歩み寄りたい相手が居る。自分を押し殺してでも好かれたい相手が居る。だが私の気質がそれを許そうとしない。私の心が幾ら柔らかく温かい言葉を吐こうとしても、私の口は鋭利で冷たい言葉ばかり吐く。まるで心と体が分かれたみたいに。こんな事じゃ毘沙門天様に顔向け出来無い。
「そうですか? ナズーリンには悪いですけど、私は雪が降ると思います。そんな気がするんです」
「そうかもしれないね。私は私の思った事を言ったまでで未来を言い当てた訳じゃない」
ほら可愛くない。
こんな言葉ばかり吐いていたらいずれは嫌われてしまう。主の顔色を窺おうと顔を上げたが、主は前を向いて歩いている為、今の私の言葉をどう受け取ったのか分からない。思わず溜息が出る。
「あ、馬鹿にしています?」
「いいや。私が主を馬鹿にする訳無いだろう」
「やっぱり馬鹿にしていますね? ならば賭けましょうか。雪が降るのかどうか」
「それは今夜の事かい?」
空を見上げる。雲一つ無い晴れ渡った空だ。雪どころか雨も降りそうにない。主もそれに気が付いた様で、一瞬立ち止まったかと思うと乾いた声で笑った。
「三日間にしましょう。三日以内に雪が降ったら私の勝ち、降らなかったらあなたの勝ち。どうですか?」
「良いけど。私が戦いの神と神格付けされた毘沙門天様の部下と知っての挑戦かい?」
「何をそれを言うなら、私は毘沙門天様の代理です。勝負勝負」
それは自称だろうと言う言葉を、すんでの所で飲み込んだ。駄目だ駄目だ。幾ら私の口が愚かでも、それだけは言っちゃいけない。それは主が一番気にしている事だから。それを言えば主は決定的に傷付いてしまう。

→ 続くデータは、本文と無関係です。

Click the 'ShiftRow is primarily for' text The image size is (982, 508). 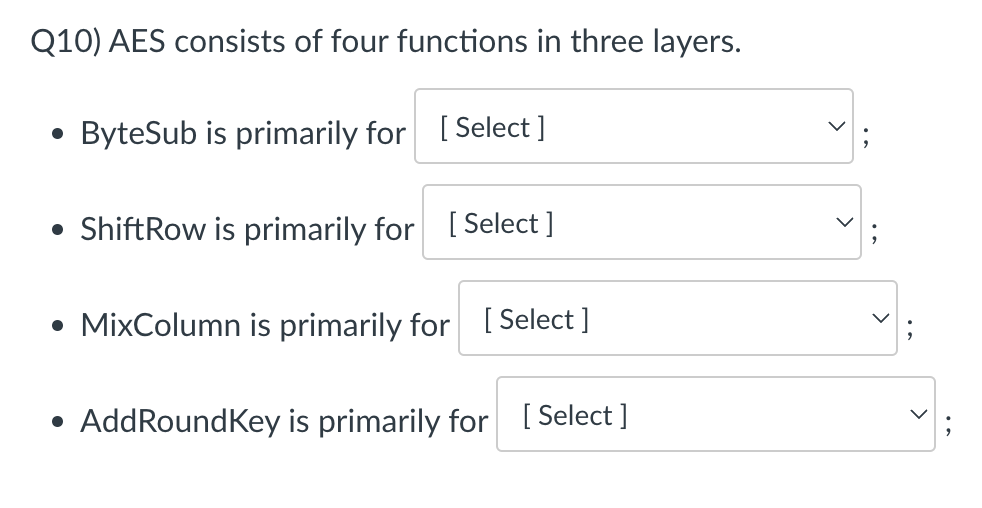[x=247, y=229]
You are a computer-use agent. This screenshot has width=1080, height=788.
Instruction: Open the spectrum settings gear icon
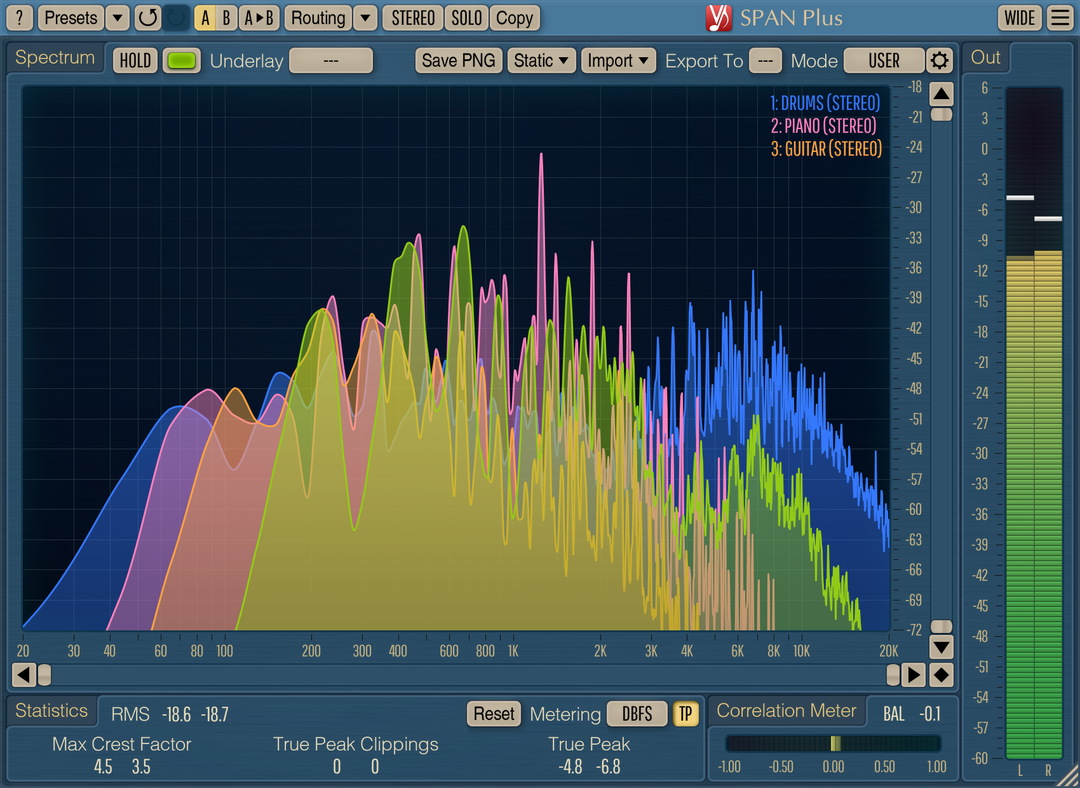click(939, 60)
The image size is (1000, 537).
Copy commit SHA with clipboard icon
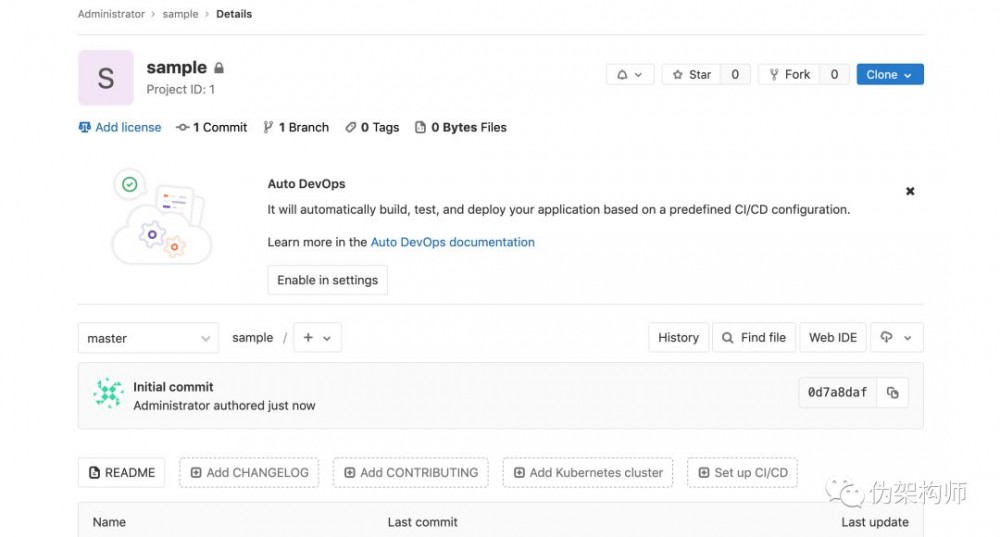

主は毘沙門天様の本物の代理ではない。あくまで教えを広める為に有用であるからそう名乗る事をお目こぼししてもらっているだけで、毘沙門天様の代理というのは所詮自称でしかないのだ。私の様な目付けがついているのがその証拠。天部に認められた代理に監視をつける等、天の力と神格を疑う行為であり、何者にも許されざる禁忌である。勿論、主の様に名乗る事を黙認され、監視を付けられる事自体、稀な事であり、主と白蓮の活動が天部に高く評価されている証左であるが、主自身はその事を気にしている。それは触れてはならない腫れ物の部分だ。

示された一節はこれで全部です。